» **WORK REQUEST**
Your answer must consist of exactly the lines below, starting with the line with "268 (75, 2555)" and going on through the line with "Image resolution: width=1581, height=2324.", and nothing else.

» **DATA SHOWN**
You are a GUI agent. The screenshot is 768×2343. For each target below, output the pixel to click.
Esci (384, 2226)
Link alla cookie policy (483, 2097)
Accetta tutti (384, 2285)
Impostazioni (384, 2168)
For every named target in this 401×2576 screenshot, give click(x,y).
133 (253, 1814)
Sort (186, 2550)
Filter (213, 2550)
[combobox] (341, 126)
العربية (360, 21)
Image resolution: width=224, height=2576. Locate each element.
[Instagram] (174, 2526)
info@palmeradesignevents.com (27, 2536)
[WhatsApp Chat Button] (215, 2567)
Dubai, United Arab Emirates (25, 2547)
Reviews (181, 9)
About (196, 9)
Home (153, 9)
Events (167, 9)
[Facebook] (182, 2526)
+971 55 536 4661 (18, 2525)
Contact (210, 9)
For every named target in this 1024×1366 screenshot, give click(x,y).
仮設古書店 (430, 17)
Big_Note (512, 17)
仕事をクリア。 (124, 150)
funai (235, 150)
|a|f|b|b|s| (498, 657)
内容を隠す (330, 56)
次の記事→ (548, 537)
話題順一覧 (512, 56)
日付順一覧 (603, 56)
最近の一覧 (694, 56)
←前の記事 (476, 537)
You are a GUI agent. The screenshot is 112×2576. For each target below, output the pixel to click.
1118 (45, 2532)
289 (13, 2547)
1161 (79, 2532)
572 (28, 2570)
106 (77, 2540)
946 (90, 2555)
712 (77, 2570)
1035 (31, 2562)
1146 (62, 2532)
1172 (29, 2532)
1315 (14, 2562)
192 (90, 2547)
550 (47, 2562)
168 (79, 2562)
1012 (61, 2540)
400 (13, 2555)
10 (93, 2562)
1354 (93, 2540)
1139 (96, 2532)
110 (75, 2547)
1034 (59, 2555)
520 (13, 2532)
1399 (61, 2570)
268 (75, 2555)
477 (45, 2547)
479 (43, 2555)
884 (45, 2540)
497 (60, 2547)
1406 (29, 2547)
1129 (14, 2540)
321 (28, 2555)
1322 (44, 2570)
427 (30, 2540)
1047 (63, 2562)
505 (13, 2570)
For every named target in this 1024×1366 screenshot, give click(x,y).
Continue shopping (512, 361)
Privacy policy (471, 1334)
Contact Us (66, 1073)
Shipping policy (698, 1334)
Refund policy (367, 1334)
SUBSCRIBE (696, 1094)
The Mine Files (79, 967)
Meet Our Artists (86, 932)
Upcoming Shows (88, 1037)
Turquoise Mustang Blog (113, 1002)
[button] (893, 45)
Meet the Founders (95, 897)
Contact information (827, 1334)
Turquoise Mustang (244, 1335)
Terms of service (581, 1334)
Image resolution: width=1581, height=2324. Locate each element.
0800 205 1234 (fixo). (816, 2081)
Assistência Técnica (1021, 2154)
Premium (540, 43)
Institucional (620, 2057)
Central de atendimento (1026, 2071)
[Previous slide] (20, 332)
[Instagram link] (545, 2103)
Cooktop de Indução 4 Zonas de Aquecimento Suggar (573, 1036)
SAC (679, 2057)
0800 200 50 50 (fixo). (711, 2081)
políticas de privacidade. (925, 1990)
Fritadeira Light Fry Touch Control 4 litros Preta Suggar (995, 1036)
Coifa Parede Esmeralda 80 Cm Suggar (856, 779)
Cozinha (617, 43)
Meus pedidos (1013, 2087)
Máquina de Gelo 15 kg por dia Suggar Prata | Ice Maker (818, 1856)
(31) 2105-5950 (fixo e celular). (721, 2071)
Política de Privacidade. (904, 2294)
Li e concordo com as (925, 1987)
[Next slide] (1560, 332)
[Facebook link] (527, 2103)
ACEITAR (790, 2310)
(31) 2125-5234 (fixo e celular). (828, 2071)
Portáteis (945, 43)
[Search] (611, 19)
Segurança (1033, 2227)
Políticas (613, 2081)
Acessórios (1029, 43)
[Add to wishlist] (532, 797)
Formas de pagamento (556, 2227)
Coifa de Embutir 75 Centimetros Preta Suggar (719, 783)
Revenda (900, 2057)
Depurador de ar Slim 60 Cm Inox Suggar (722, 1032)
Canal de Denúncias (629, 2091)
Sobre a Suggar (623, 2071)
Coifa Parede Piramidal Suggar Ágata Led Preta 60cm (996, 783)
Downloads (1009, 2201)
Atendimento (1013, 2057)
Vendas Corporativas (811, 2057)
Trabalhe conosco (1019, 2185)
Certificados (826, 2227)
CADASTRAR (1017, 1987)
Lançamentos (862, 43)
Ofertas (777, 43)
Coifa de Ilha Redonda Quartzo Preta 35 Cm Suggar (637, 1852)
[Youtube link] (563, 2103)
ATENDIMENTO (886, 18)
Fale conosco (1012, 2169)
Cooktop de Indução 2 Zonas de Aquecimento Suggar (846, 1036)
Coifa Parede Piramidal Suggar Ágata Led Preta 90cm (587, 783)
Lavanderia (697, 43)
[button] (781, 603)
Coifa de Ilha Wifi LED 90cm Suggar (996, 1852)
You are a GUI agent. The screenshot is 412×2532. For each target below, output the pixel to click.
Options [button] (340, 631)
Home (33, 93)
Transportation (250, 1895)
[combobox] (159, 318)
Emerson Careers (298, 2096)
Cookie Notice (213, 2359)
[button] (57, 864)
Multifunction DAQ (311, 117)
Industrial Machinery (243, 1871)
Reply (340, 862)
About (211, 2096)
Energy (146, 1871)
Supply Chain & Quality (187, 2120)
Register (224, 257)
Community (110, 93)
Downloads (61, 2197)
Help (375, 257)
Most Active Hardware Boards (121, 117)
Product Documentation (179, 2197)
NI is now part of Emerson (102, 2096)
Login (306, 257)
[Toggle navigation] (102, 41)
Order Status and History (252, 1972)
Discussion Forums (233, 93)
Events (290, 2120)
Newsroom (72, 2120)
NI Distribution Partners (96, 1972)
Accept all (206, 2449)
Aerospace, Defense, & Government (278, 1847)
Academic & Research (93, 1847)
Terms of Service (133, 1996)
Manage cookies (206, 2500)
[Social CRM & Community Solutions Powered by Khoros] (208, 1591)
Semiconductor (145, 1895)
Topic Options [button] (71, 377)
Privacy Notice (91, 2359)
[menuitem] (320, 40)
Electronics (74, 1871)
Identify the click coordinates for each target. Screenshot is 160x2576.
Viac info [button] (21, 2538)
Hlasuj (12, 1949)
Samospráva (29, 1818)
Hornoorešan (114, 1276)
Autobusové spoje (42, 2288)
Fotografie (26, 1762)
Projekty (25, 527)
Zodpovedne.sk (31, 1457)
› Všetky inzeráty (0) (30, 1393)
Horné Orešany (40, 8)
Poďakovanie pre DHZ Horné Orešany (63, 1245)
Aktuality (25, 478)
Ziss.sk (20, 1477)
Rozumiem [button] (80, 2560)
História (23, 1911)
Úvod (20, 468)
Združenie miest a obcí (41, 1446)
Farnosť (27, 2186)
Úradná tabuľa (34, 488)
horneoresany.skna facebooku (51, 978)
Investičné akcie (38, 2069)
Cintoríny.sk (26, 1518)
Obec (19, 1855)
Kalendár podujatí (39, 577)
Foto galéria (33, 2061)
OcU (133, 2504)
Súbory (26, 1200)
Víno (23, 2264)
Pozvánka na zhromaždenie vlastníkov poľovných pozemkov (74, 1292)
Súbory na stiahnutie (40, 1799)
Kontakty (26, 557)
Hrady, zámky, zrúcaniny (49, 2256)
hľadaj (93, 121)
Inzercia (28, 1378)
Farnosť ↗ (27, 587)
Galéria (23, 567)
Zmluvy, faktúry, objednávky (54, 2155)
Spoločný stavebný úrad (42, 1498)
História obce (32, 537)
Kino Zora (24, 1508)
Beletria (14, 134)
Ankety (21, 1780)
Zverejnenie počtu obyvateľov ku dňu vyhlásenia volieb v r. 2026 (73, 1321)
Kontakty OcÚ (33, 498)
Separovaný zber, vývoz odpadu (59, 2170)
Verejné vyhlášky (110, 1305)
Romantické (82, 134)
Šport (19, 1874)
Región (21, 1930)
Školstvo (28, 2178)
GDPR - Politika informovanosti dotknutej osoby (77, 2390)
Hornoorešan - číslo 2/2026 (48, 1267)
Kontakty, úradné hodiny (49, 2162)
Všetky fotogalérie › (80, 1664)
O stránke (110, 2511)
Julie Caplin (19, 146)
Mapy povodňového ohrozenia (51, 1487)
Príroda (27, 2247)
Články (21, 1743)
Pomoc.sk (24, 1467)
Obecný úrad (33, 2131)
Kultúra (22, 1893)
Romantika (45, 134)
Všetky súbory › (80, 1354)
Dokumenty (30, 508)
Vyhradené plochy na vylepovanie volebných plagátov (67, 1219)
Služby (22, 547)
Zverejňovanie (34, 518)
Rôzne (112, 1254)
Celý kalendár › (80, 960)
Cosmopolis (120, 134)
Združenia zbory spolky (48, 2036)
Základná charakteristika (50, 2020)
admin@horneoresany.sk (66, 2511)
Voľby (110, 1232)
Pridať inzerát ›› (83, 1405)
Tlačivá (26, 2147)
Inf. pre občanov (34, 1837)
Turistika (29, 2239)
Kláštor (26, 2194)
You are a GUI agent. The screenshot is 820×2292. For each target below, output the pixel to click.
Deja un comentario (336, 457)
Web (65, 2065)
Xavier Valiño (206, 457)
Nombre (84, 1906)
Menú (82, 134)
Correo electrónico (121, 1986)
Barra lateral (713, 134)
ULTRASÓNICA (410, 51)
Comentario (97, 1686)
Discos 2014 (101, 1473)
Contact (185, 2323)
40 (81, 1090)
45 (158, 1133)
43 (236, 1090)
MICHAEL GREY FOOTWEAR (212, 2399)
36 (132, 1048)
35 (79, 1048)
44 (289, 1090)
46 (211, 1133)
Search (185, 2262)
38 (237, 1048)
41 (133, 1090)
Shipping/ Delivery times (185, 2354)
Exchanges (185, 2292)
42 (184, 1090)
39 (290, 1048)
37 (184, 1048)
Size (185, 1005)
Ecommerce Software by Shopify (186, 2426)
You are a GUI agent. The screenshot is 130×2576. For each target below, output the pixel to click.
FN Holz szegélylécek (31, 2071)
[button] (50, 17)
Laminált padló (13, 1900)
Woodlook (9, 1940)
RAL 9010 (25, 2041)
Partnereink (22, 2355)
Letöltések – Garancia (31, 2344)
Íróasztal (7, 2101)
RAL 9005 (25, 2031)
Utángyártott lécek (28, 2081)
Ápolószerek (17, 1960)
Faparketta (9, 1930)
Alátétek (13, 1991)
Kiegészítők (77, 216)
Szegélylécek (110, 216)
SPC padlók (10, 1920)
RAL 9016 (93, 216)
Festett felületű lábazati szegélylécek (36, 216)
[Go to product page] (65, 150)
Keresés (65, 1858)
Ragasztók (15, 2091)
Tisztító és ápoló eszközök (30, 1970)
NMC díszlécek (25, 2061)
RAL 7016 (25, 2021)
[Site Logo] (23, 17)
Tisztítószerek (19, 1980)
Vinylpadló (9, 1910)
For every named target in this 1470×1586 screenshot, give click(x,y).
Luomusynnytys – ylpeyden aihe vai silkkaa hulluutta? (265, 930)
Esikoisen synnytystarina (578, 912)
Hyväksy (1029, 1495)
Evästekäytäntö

» **EXERCISE RESULT**
268 (75, 2555)
477 (45, 2547)
479 (43, 2555)
884 (45, 2540)
497 (60, 2547)
1406 (29, 2547)
1129 (14, 2540)
321 (28, 2555)
1322 (44, 2570)
427 (30, 2540)
1047 (63, 2562)
505 (13, 2570)
For every named target in this 1024×1366 screenshot, give click(x,y).
Continue shopping (512, 361)
Privacy policy (471, 1334)
Contact Us (66, 1073)
Shipping policy (698, 1334)
Refund policy (367, 1334)
SUBSCRIBE (696, 1094)
The Mine Files (79, 967)
Meet Our Artists (86, 932)
Upcoming Shows (88, 1037)
Turquoise Mustang Blog (113, 1002)
[button] (893, 45)
Meet the Founders (95, 897)
Contact information (827, 1334)
Turquoise Mustang (244, 1335)
Terms of service (581, 1334)
Image resolution: width=1581, height=2324. Locate each element.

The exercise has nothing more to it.